### Extrait de page

WACHSAMANN dénonce l’utilisation trop importante de la clause d’ordre public et son Objectifs à valeur constitutionnelle correspondant car cela restreint les libertés publiques.

De plus, sur le plan normatif, cela n’est pas satisfaisant car l’objectif est flou. Cela est-il bon d’y faire recours pour justifier de la censure car le cadre n’est pas aussi strict que celui d’une norme constitutionnelle.

A cela s’ajoute les nuances apportées par les réserves d’interprétation.

Dans le cadre de la jurisprudence de conciliation, le Conseil Constitutionnel doit tenir compte du fait que d’un point de vue formel, il n’y a pas de hiérarchie précise entre des principes et des règles de valeur constitutionnelle. Il y a des indices que tel ou tel principe revêt une importance incontestable pour le Conseil Constitutionnel. Il n’y a pas de hiérarchie stricte entre les principes à valeur constitutionnelle. Le Conseil Constitutionnel doit protéger un certain nombre de principes. C’est pour cela qu’il a forgé la technique des Objectifs à valeur constitutionnelle.

######
### Extrait de données

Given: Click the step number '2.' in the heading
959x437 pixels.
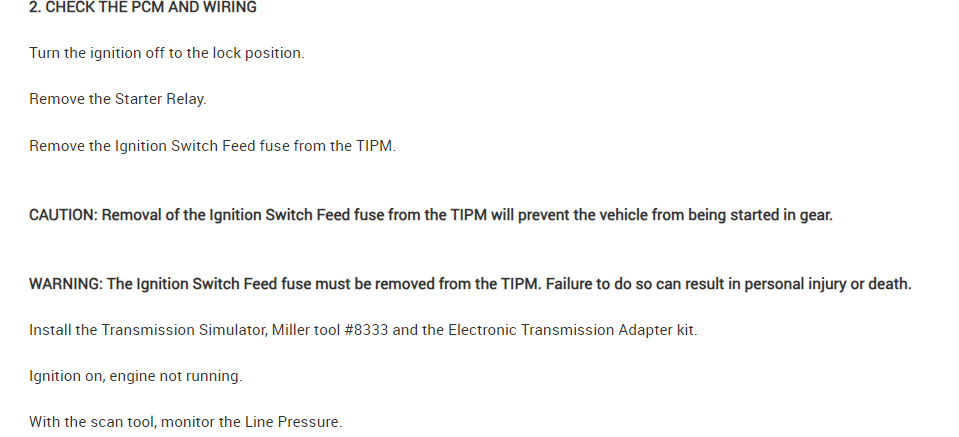Looking at the screenshot, I should pos(35,7).
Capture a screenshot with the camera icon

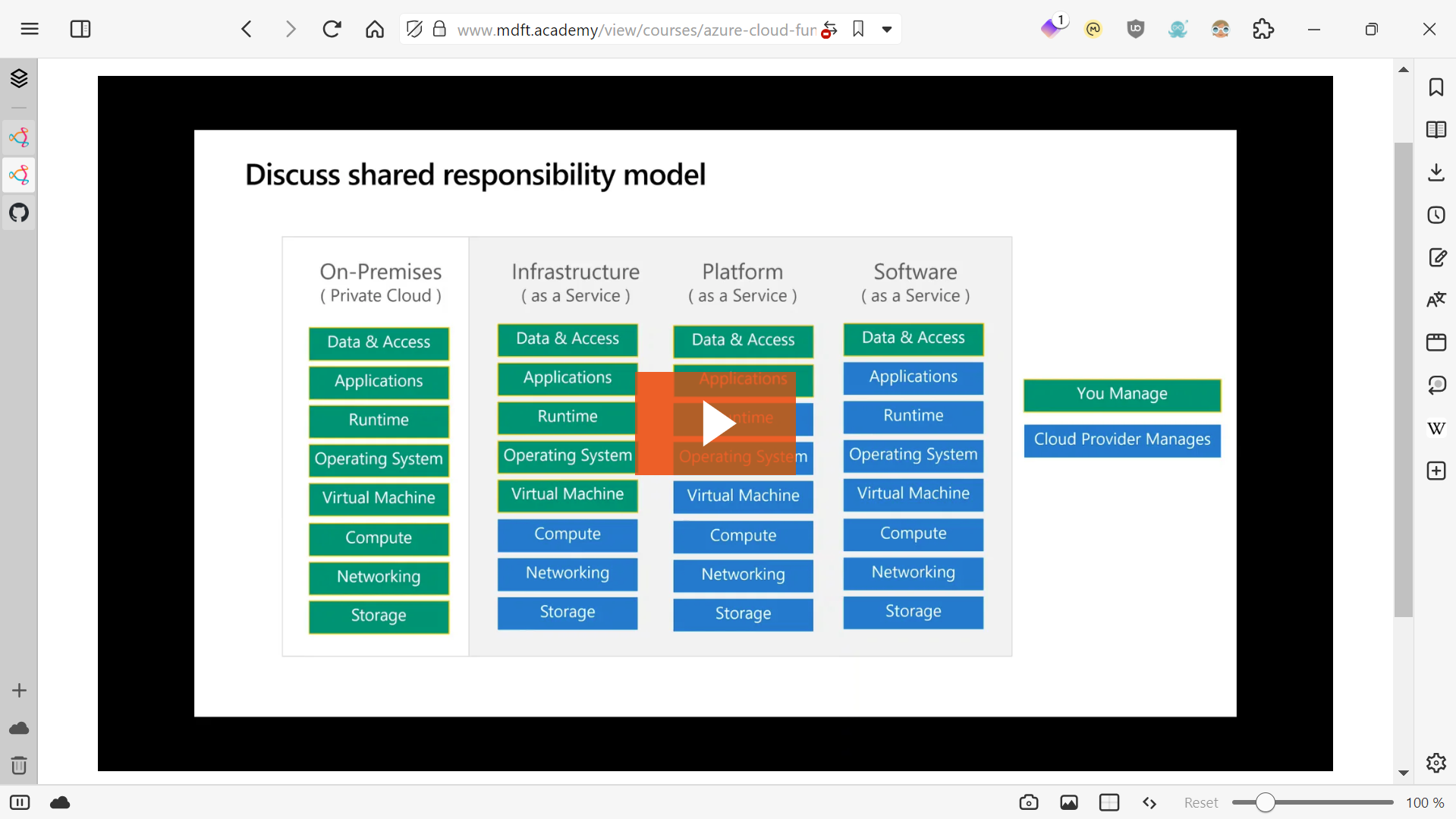tap(1029, 802)
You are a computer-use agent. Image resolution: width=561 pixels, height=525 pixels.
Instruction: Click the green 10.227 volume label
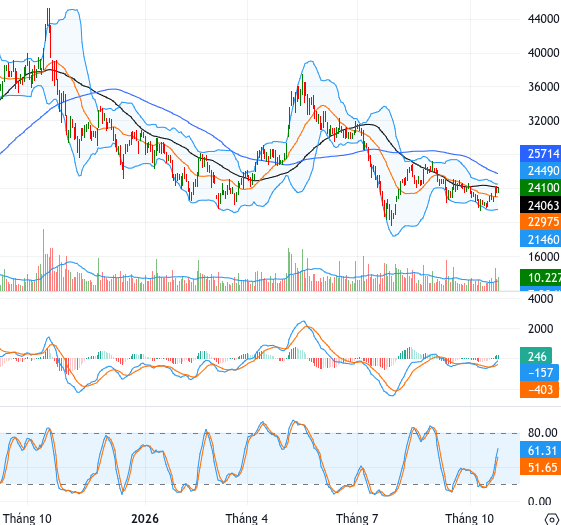click(540, 278)
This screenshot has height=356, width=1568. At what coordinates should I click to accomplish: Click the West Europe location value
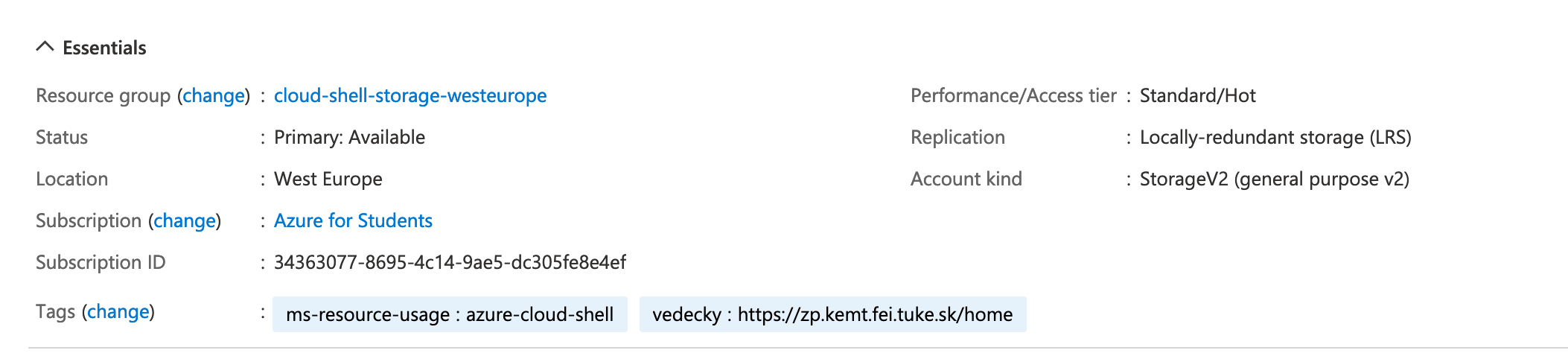(x=328, y=179)
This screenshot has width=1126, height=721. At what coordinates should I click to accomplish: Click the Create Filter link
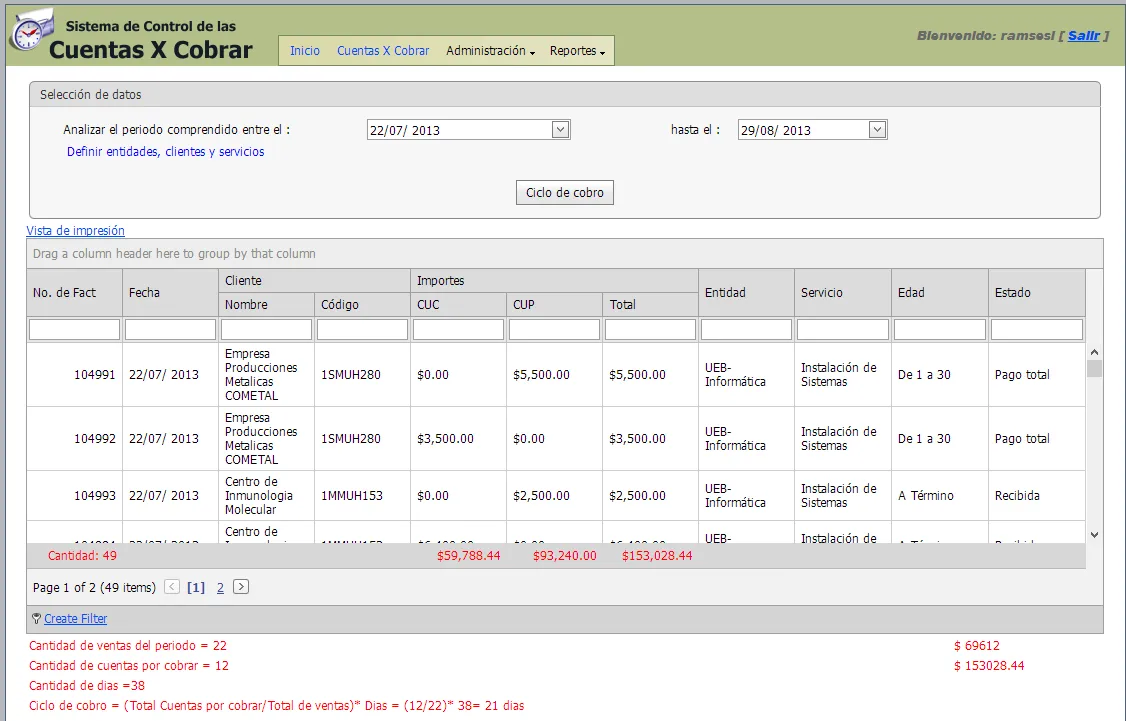tap(76, 619)
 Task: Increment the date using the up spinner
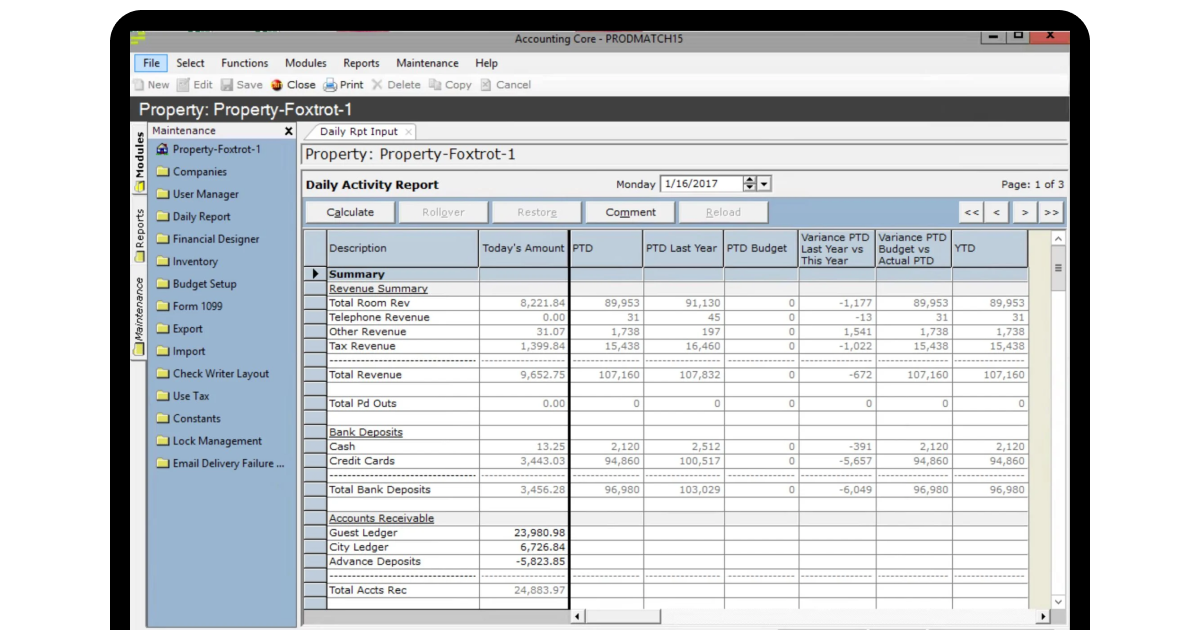(x=752, y=179)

######

> Votre tâche
Citez mot pour mot le passage du texte sur les objectifs à valeur constitutionnelle qui commence à « De plus, sur » et se termine à « Objectifs à valeur constitutionnelle. ».

> Réponse
De plus, sur le plan normatif, cela n’est pas satisfaisant car l’objectif est flou. Cela est-il bon d’y faire recours pour justifier de la censure car le cadre n’est pas aussi strict que celui d’une norme constitutionnelle.

A cela s’ajoute les nuances apportées par les réserves d’interprétation.

Dans le cadre de la jurisprudence de conciliation, le Conseil Constitutionnel doit tenir compte du fait que d’un point de vue formel, il n’y a pas de hiérarchie précise entre des principes et des règles de valeur constitutionnelle. Il y a des indices que tel ou tel principe revêt une importance incontestable pour le Conseil Constitutionnel. Il n’y a pas de hiérarchie stricte entre les principes à valeur constitutionnelle. Le Conseil Constitutionnel doit protéger un certain nombre de principes. C’est pour cela qu’il a forgé la technique des Objectifs à valeur constitutionnelle.